##### DATA EXTRACT #####

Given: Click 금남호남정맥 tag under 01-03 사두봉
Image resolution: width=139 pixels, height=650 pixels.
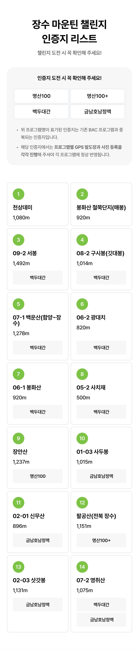Looking at the screenshot, I should pos(101,476).
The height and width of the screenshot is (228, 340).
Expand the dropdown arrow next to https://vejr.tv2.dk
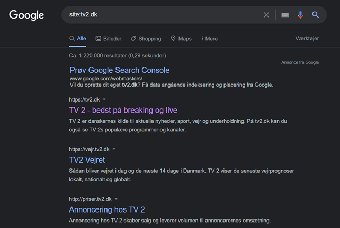click(x=114, y=149)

#####

** TASK TO COMPLETE **
For this exercise, the lines from the one containing "The height and" through the last line of the entries above are to be output exactly, both included, and pictures are skipped.

** SOLUTION TO THE PROBLEM **
The height and width of the screenshot is (228, 340).
Expand the dropdown arrow next to https://vejr.tv2.dk
click(x=114, y=149)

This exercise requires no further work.